The portion in Yellowstone County, which boasts two of the state’s largest hospitals, was the largest in Montana, which saw 245 million prescription pills statewide during the same period.
This new data was released as part of the efforts of The Washington Post and The Charleston Gazette-Mail of West Virginia to sift through 380 million transactions compiled by the Drug Enforcement Administration in that six-year period.
The media outlets investigated information on shipments of hydrocodone and oxycodone pills to compile the information.
MTN News took that information one step further, gathering Montana’s opioid data from 2006 to 2012 and learning there were nearly 245 million prescription pills distributed to Montana pharmacies.
The highest number of prescription pills came to the Walgreens pharmacy in Kalispell with 4.1 million. The second highest in Montana was the Butte CVS pharmacy with 3 million followed by Walgreens in Missoula also with 3 million prescription pills distributed.
Countywide, after Yellowstone, Flathead County was next on the list with 32 million pills. Then came Missoula County with 29 million, Cascade County with 24 million, Lewis and Clark County with 15 million, Gallatin County with 13 million and Butte-Silver Bow with 11 million.
The research also shed some light on drug overdose deaths in Montana. The Centers for Disease Control says that, statistically-speaking, Montana has not seen an increase in the overdose death rate from 2016 to 2017.
Still, the Montana Department of Public Health and Human Services reports that for every 100 Montanans, there are 83 painkiller prescriptions written annually across the state.
Across the U.S., drug overdose deaths claimed the lives of 70,000 people in 2017, according to a government drug abuse tracking website.
Health officials in Montana say overdose drug deaths are on the rise nationally and are the third leading cause of injury-related deaths in Montana.
The rate of opioid overdose deaths in Montana remains just below the national average with a rate or 5.4 deaths per 100,000 people.
Also discovered in the Washington Post data was the top opioid distributor in Montana, McKesson Corporation.

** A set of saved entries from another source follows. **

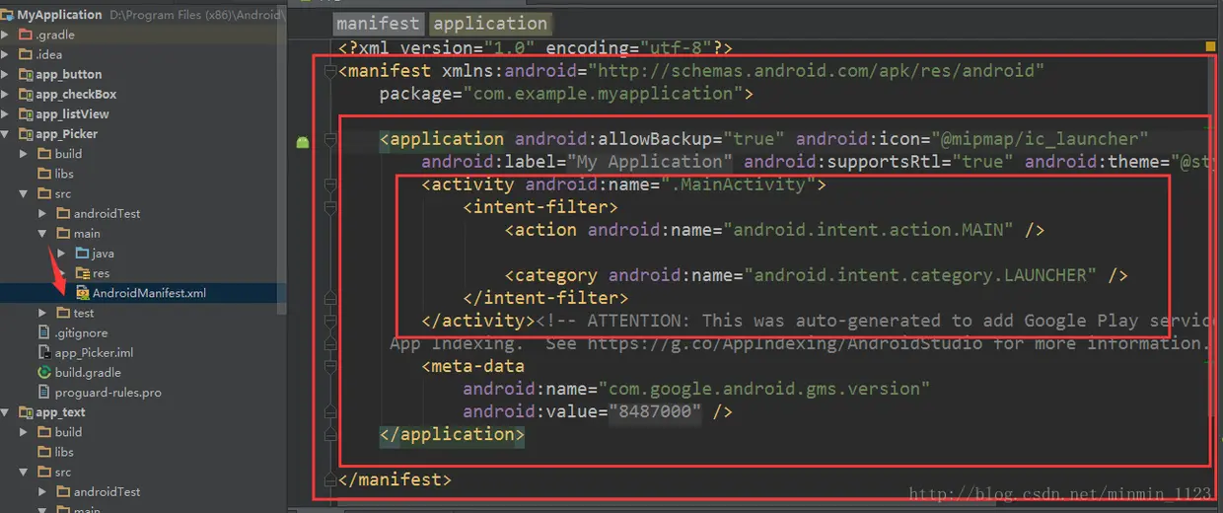Click the proguard-rules.pro file icon
Viewport: 1223px width, 513px height.
point(44,392)
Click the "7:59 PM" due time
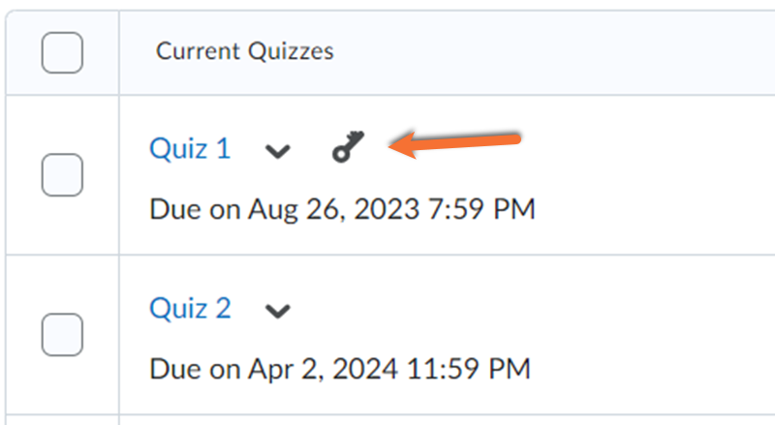 click(x=481, y=208)
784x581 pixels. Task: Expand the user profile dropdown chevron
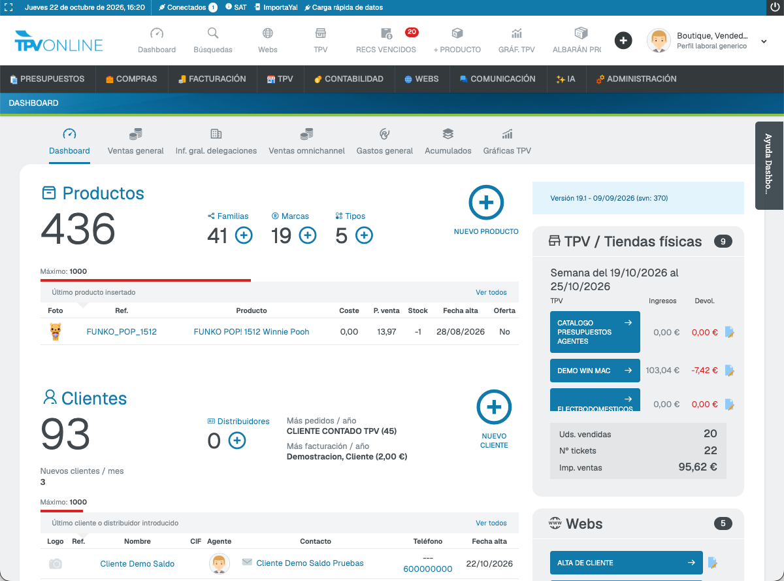point(764,41)
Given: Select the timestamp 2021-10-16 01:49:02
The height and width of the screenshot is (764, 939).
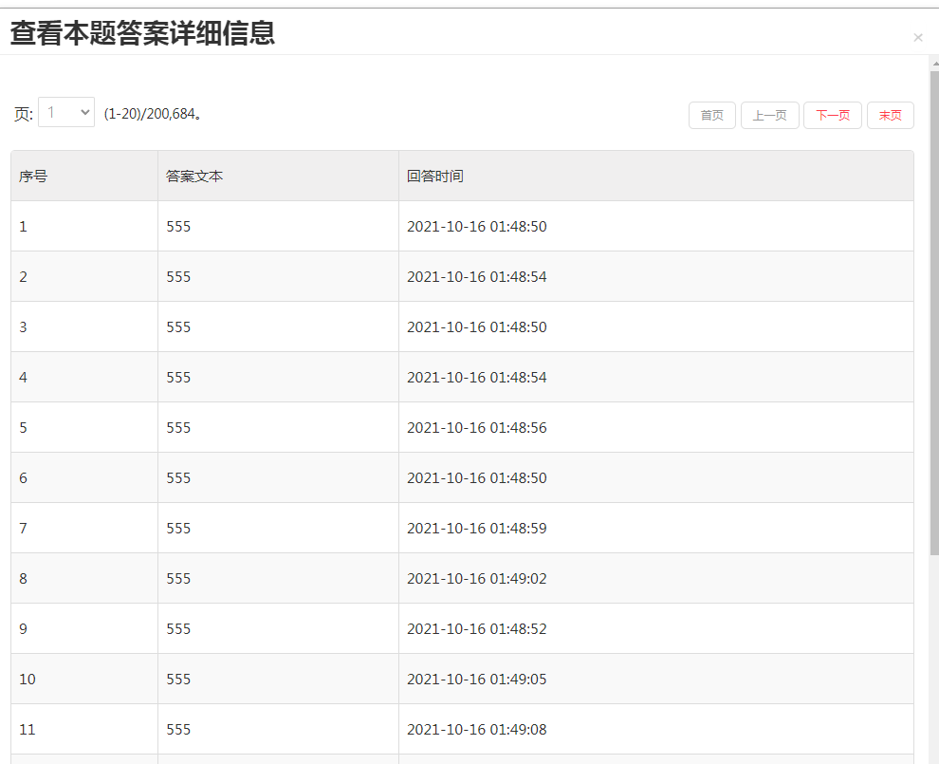Looking at the screenshot, I should [476, 579].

The pharmaceutical company is based in San Francisco with a revenue of $208 billion last year, and, according to its site, ranked seventh on the Fortune 500 list.

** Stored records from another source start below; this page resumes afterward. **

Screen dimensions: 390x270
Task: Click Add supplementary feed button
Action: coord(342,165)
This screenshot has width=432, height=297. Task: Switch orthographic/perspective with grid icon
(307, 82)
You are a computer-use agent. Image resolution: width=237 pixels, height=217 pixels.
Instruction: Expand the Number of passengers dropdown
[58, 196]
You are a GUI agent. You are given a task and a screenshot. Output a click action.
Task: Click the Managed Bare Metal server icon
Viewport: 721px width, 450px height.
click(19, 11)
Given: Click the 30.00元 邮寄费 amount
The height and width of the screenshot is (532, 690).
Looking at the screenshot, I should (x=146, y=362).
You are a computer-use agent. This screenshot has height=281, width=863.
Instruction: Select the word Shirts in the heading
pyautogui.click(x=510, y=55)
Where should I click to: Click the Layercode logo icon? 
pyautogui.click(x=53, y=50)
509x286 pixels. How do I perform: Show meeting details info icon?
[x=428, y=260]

MTN News also took a look at neighboring states. In Idaho, 384 million prescription pills were distributed during the six-year time period. In Wyoming, it was 126 million, and North Dakota had 89 million pills.
The full Washington Post article can be found here.
The data release was a result of a yearslong battle by media organizations to access the data, which the government and drug industry seemingly wanted to keep secret.